- _What you are asked to do_: Copy the data below line for line, keeping every character as it stands.

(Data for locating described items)
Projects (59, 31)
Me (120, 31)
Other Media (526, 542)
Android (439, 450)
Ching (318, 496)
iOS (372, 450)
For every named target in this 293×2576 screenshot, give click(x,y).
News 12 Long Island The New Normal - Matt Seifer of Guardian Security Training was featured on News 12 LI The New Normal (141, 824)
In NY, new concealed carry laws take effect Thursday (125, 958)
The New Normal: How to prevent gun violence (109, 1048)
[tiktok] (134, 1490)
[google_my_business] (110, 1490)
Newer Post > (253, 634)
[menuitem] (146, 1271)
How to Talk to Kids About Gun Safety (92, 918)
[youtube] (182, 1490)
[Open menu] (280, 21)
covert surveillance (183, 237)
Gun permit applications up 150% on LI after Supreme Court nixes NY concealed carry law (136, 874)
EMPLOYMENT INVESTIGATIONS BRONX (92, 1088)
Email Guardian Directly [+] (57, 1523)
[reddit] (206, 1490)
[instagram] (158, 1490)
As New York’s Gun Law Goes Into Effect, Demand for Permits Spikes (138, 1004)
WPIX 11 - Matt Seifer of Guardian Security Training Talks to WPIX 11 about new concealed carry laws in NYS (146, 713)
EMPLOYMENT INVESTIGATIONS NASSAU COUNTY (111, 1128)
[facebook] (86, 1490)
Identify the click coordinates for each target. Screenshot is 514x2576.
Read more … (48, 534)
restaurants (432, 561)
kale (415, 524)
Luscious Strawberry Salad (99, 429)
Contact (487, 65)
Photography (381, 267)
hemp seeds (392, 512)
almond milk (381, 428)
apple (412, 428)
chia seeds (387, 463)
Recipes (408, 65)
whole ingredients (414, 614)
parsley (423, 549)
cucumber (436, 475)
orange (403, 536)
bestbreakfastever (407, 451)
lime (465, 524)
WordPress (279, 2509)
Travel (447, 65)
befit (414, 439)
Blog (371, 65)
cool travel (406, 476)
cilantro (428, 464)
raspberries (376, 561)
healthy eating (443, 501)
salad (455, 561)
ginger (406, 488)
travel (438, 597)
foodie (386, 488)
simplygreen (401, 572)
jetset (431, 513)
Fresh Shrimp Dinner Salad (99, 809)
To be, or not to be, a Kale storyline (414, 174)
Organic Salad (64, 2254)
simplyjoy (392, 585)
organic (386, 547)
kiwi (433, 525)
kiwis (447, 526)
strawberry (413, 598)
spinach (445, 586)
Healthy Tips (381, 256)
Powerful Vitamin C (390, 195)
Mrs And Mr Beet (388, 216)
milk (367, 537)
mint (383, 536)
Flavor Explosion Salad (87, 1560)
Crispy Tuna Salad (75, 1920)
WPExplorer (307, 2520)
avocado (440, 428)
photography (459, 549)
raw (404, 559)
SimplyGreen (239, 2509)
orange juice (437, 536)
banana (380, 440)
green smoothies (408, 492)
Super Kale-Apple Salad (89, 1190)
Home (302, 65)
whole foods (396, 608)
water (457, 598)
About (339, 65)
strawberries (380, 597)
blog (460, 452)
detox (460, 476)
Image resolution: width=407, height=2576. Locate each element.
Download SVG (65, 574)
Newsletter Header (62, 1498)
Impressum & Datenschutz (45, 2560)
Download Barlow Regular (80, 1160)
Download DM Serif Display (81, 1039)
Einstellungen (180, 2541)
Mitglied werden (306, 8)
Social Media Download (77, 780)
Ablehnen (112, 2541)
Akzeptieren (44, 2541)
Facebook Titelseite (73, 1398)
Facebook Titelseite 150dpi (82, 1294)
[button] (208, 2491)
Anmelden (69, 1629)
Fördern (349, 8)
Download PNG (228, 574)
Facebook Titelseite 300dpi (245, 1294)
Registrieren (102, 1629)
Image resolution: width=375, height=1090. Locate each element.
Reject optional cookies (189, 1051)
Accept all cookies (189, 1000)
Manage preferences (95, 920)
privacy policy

- _Written solution_:
Projects (59, 31)
Me (120, 31)
Other Media (526, 542)
Android (439, 450)
Ching (318, 496)
iOS (372, 450)
For every named target in this 293×2576 screenshot, give click(x,y).
News 12 Long Island The New Normal - Matt Seifer of Guardian Security Training was featured on News 12 LI The New Normal (141, 824)
In NY, new concealed carry laws take effect Thursday (125, 958)
The New Normal: How to prevent gun violence (109, 1048)
[tiktok] (134, 1490)
[google_my_business] (110, 1490)
Newer Post > (253, 634)
[menuitem] (146, 1271)
How to Talk to Kids About Gun Safety (92, 918)
[youtube] (182, 1490)
[Open menu] (280, 21)
covert surveillance (183, 237)
Gun permit applications up 150% on LI after Supreme Court nixes NY concealed carry law (136, 874)
EMPLOYMENT INVESTIGATIONS BRONX (92, 1088)
Email Guardian Directly [+] (57, 1523)
[reddit] (206, 1490)
[instagram] (158, 1490)
As New York’s Gun Law Goes Into Effect, Demand for Permits Spikes (138, 1004)
WPIX 11 - Matt Seifer of Guardian Security Training Talks to WPIX 11 about new concealed carry laws in NYS (146, 713)
EMPLOYMENT INVESTIGATIONS NASSAU COUNTY (111, 1128)
[facebook] (86, 1490)
Identify the click coordinates for each target. Screenshot is 514x2576.
Read more … (48, 534)
restaurants (432, 561)
kale (415, 524)
Luscious Strawberry Salad (99, 429)
Contact (487, 65)
Photography (381, 267)
hemp seeds (392, 512)
almond milk (381, 428)
apple (412, 428)
chia seeds (387, 463)
Recipes (408, 65)
whole ingredients (414, 614)
parsley (423, 549)
cucumber (436, 475)
orange (403, 536)
bestbreakfastever (407, 451)
lime (465, 524)
WordPress (279, 2509)
Travel (447, 65)
befit (414, 439)
Blog (371, 65)
cool travel (406, 476)
cilantro (428, 464)
raspberries (376, 561)
healthy eating (443, 501)
salad (455, 561)
ginger (406, 488)
travel (438, 597)
foodie (386, 488)
simplygreen (401, 572)
jetset (431, 513)
Fresh Shrimp Dinner Salad (99, 809)
To be, or not to be, a Kale storyline (414, 174)
Organic Salad (64, 2254)
simplyjoy (392, 585)
organic (386, 547)
kiwi (433, 525)
kiwis (447, 526)
strawberry (413, 598)
spinach (445, 586)
Healthy Tips (381, 256)
Powerful Vitamin C (390, 195)
Mrs And Mr Beet (388, 216)
milk (367, 537)
mint (383, 536)
Flavor Explosion Salad (87, 1560)
Crispy Tuna Salad (75, 1920)
WPExplorer (307, 2520)
avocado (440, 428)
photography (459, 549)
raw (404, 559)
SimplyGreen (239, 2509)
orange juice (437, 536)
banana (380, 440)
green smoothies (408, 492)
Super Kale-Apple Salad (89, 1190)
Home (302, 65)
whole foods (396, 608)
water (457, 598)
About (339, 65)
strawberries (380, 597)
blog (460, 452)
detox (460, 476)
Image resolution: width=407, height=2576. Locate each element.
Download SVG (65, 574)
Newsletter Header (62, 1498)
Impressum & Datenschutz (45, 2560)
Download Barlow Regular (80, 1160)
Download DM Serif Display (81, 1039)
Einstellungen (180, 2541)
Mitglied werden (306, 8)
Social Media Download (77, 780)
Ablehnen (112, 2541)
Akzeptieren (44, 2541)
Facebook Titelseite (73, 1398)
Facebook Titelseite 150dpi (82, 1294)
[button] (208, 2491)
Anmelden (69, 1629)
Fördern (349, 8)
Download PNG (228, 574)
Facebook Titelseite 300dpi (245, 1294)
Registrieren (102, 1629)
Image resolution: width=375, height=1090. Locate each element.
Reject optional cookies (189, 1051)
Accept all cookies (189, 1000)
Manage preferences (95, 920)
privacy policy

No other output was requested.